With such exacting objectives the Department conceptualised a ship that must be far more than a research and supply vessel. It had to ferry a large number of passengers, food, supplies, vehicles and helicopters, and flammable fuels. Our ship also had to have significant research capacity which must be flexible enough to accommodate varying research needs in the harshest of ocean conditions.
Significantly, the ship meets the International Maritime Organisations’ Safe Return to Port requirements. This requirement was introduced with the SOLAS 2009 Rules for Passenger Ships and became mandatory for all ships built after July 2010. The purpose of the legislation was to ensure maximum safety for passengers in the event of fire or flooding. One of the basic principles is that the ship is its best life boat and that every precaution should be taken to maintain the integrity of the structure until such time as the vessel can reach a safe port.
- Main functions of the ship
The ship is designed as a multipurpose, logistic support and research vessel. Its logistic commitments include the servicing of the three bases, namely SANAE on the Antarctic mainland and the bases on Marion and Gough Islands.
The SANAE relief voyage takes place between December and March each year and, currently, this takes approximately 75 days. This involves ferrying all the overwintering supplies for the Base as well as transporting the overwintering team and Base maintenance personnel. Because of its increased power and ice navigation capabilities, the new vessel will be able to leave earlier in the season and return later, thus providing a wider window for research operations.
The Marion relief follows a similar pattern and takes place in April each year. Voyage duration is usually about six weeks, depending on whether any oceanographic research is carried out.
The Gough Island relief takes place in the Spring months and includes the ferrying of passengers to Tristan da Cunha under an agreement with the British Government. Again voyage duration is approximately six weeks.
- Area of operation
There are eight dedicated laboratories and in addition, there are six container berths on the aft deck. The containerised laboratories will be purpose built to serve specialised research needs. Each container will be provided with all the ship’s infrastructure, inter alia, water, power, data connection, fire detection and alarm systems.

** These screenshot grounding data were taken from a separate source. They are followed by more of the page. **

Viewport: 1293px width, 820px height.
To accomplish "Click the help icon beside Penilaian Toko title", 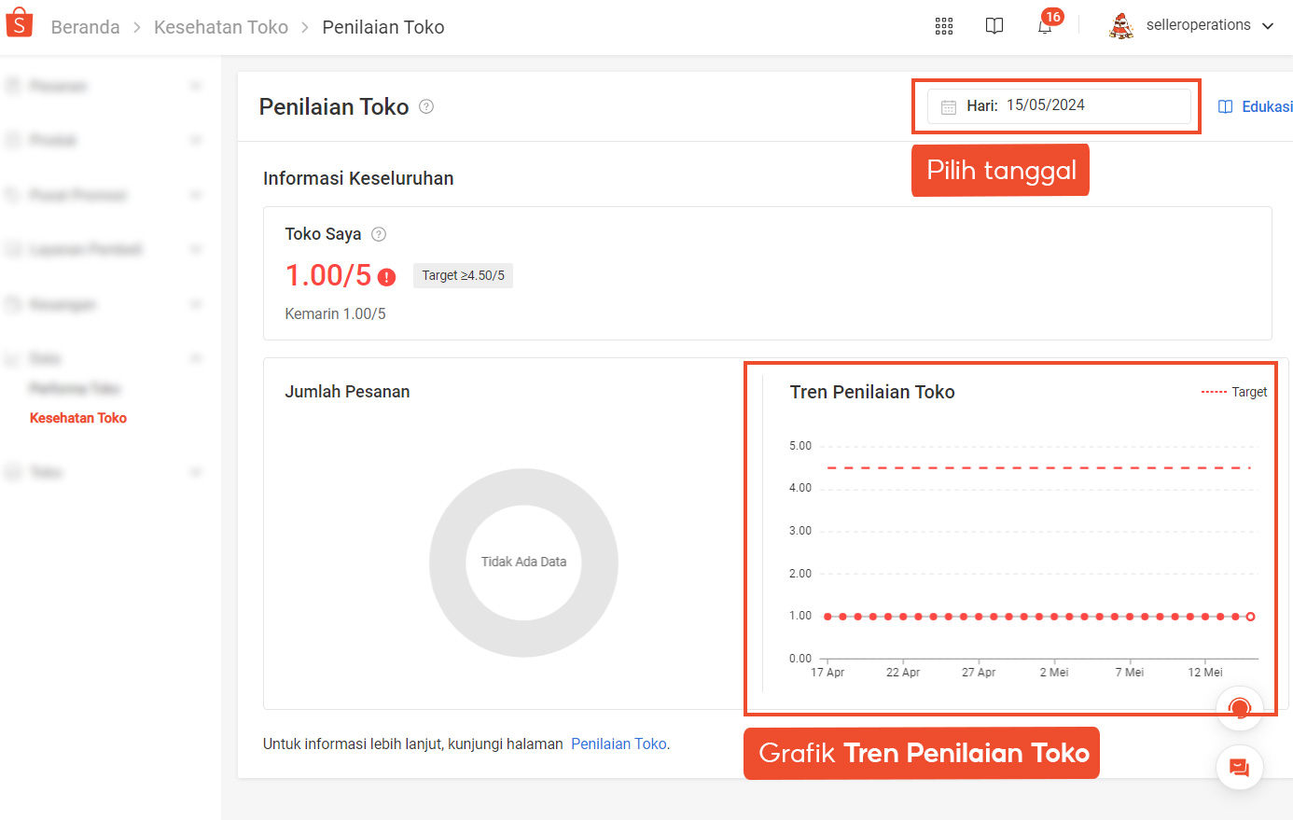I will (x=426, y=106).
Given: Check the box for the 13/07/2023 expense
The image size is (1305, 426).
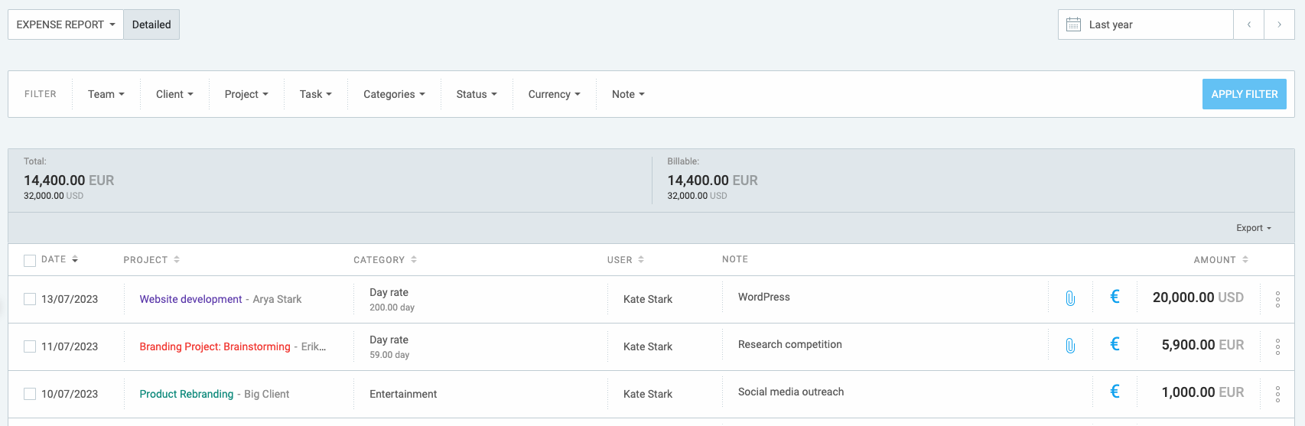Looking at the screenshot, I should tap(30, 299).
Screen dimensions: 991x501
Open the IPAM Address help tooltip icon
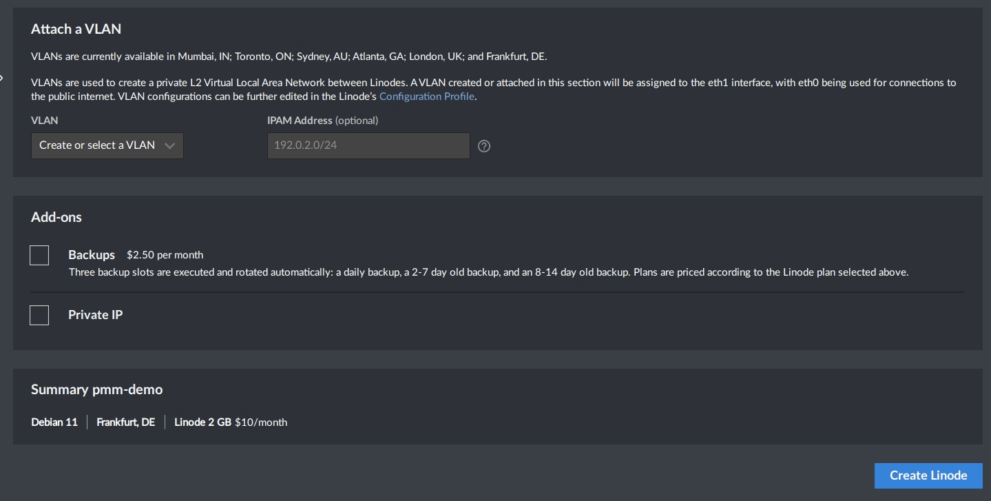point(484,146)
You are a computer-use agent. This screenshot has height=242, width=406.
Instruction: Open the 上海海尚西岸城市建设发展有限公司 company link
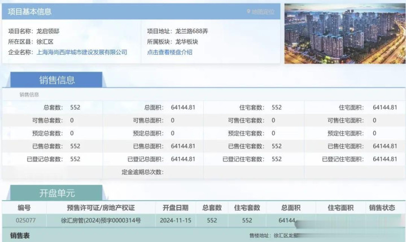coord(81,52)
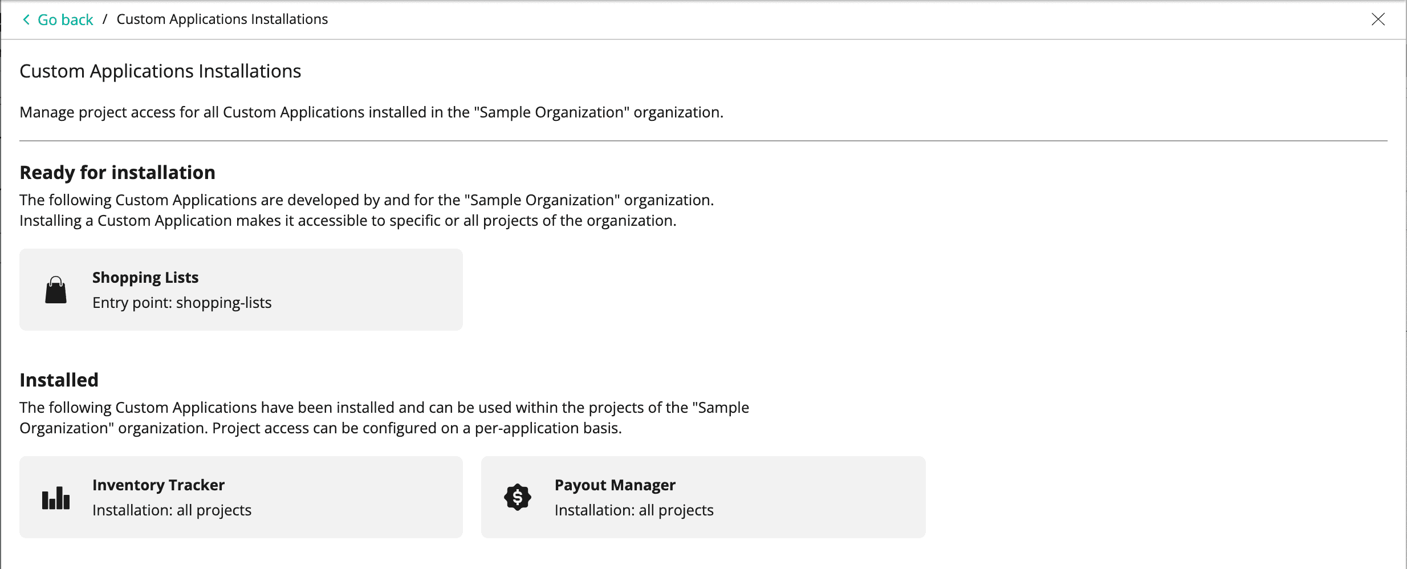The height and width of the screenshot is (569, 1407).
Task: Click the dollar badge icon for Payout Manager
Action: point(518,498)
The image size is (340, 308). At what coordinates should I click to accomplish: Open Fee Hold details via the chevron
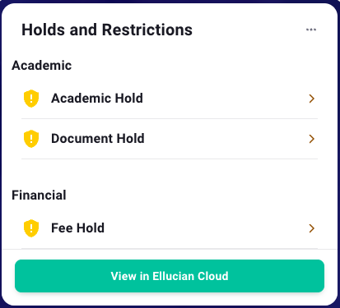click(311, 228)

The above research facilities will allow for extensive, deepwater oceanographic and geological research voyages. They will also facilitate the rebuilding of South Africa’s deepwater oceanographic capabilities and will result in a high degree of international participation in research cruises. The ship has been designed to be at sea for up to 300 days per year, 180 days for logistic support and 120 days for dedicated research cruises.